Nancy vê o rock como algo mais do que musical. Há nele determinado afeto, um pathos. Tal pathostem a ver com a força de contágio que as culturas – até mesmo Platão – perceberam estar na música. No caso do rock, esse pathos tem a ver com “eletricidade”. Tal é, para o filósofo francês, o signo sensível e simbólico do rock. A guitarra elétrica é o instrumento no qual ela se concentra. Ela é o meio que permite a “comunicação de energia” constitutiva do rock, que mudou nosso modo de escutar, de viver e de pensar.
Proponho que pensemos o rock como uma complexa prática estética que é também política e que, tendo sua própria especificidade ontológica como manifestação de vontade (no sentido da vontade da natureza de que falou Schopenhauer), afeta o sentido do mundo. Quero dizer que o que o rock traz ao mundo é uma autorização contra o autoritarismo. Ele faz isso por meio da prática estética que foi recalcada ao longo da história: o grito.
A questão do grito é antiga. A importante obra sobre a escultura do Laocoonte, escrita por Lessing no século 18, põe uma questão simples: poderíamos chamar de bela a escultura, caso a boca de Laocoonte estivesse escancarada? A representação do grito de dor podia mostrar o feio na arte no lugar do belo. A compreensão da arte naquele tempo como representação da beleza – e o inevitável ocultamento – estaria comprometida.
Assim como a arte contemporânea, o que o rock vem fazer no contexto da cultura é justamente mostrar o que não deveria ser mostrado – o que abala a estrutura da cidade, como na República, de Platão. Seu índice é o grito. Como o Uivo, poema de Allen Ginsberg, poeta que encantava figuras como Bob Dylan. Só que o grito do rock não é apenas o uivo da poesia, não é apenas o grito da voz humana do cantor. Ele é o grito da guitarra elétrica, da máquina, o grito que nenhum humano pode dar desde que o próprio humano emudeceu diante do processo histórico e da tecnologia.
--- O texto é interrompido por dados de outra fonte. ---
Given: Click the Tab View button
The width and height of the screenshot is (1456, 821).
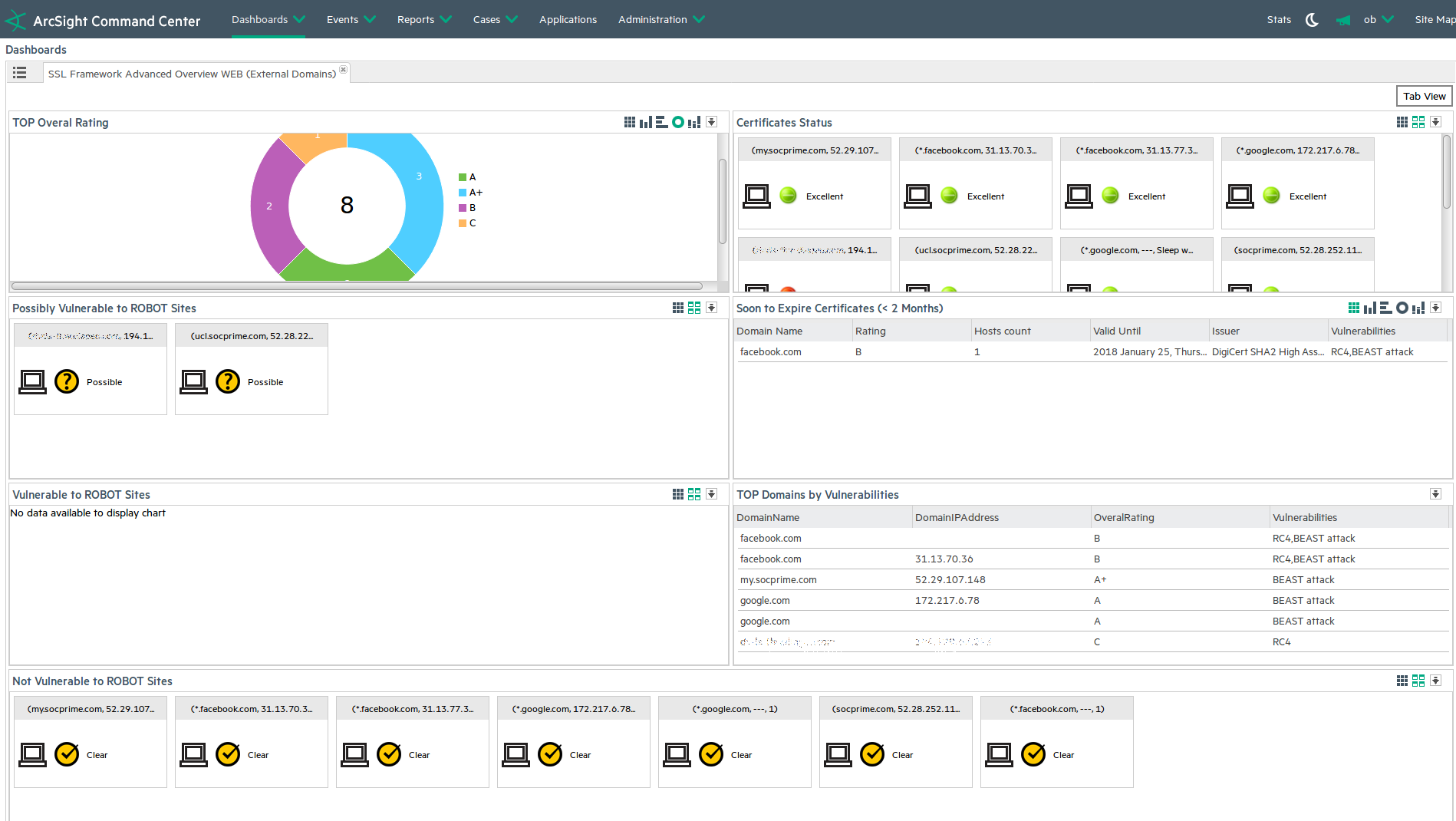Looking at the screenshot, I should 1424,96.
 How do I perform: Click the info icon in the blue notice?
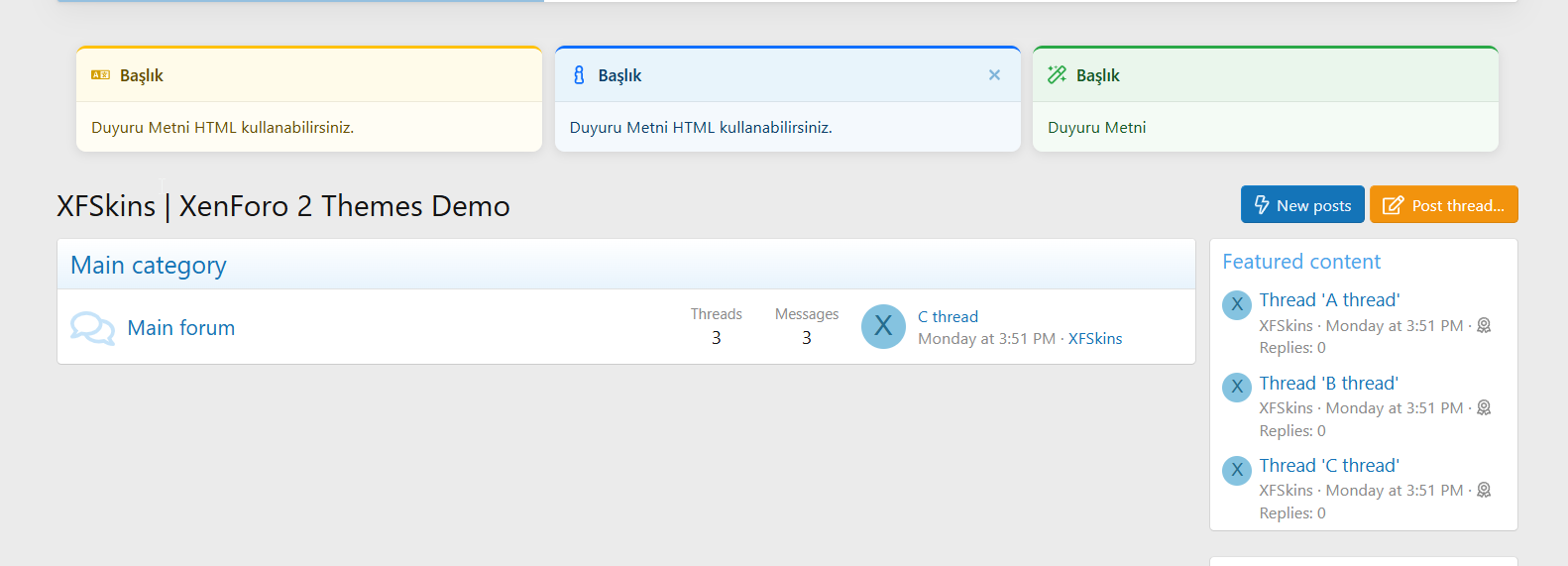point(579,75)
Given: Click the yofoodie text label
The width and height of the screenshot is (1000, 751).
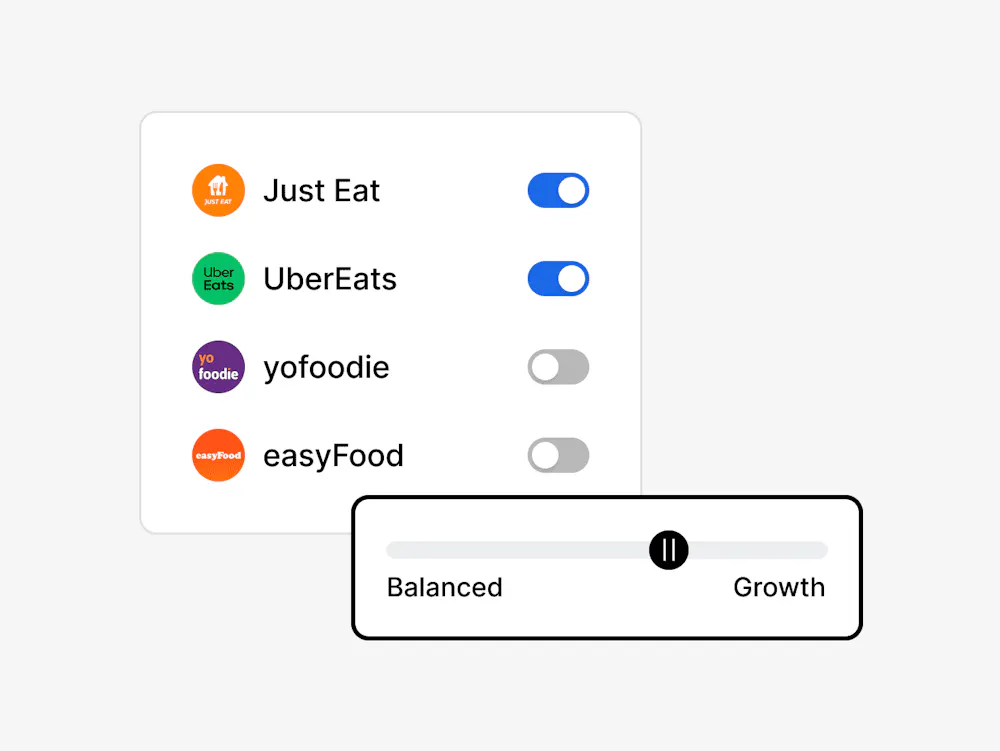Looking at the screenshot, I should [x=326, y=368].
O grito do rock é elétrico, é o elétrico como grito. O grito ou a explosão do que, não devendo ser mostrado, todavia apareceu. Isso que nos encanta enquanto nos ensandece, nos irrita, nos afronta e, ao mesmo tempo, quer salvar alguma coisa em nós.
Salvar o quê? O grito é descarga da dor, a interpelação que obriga o outro a ouvir, mesmo quando o que ele diz é apenas mudez. O rock é o inconsciente musical, assim como a fotografia é o inconsciente ótico, na forma de um sintoma social elevado a fenômeno de massa de uma cultura marcada por uma ferida – um trauma – que não deixa de se abrir. Nesse contexto, que o rock sobreviva entre nós é um sinal de que ainda estamos vivos.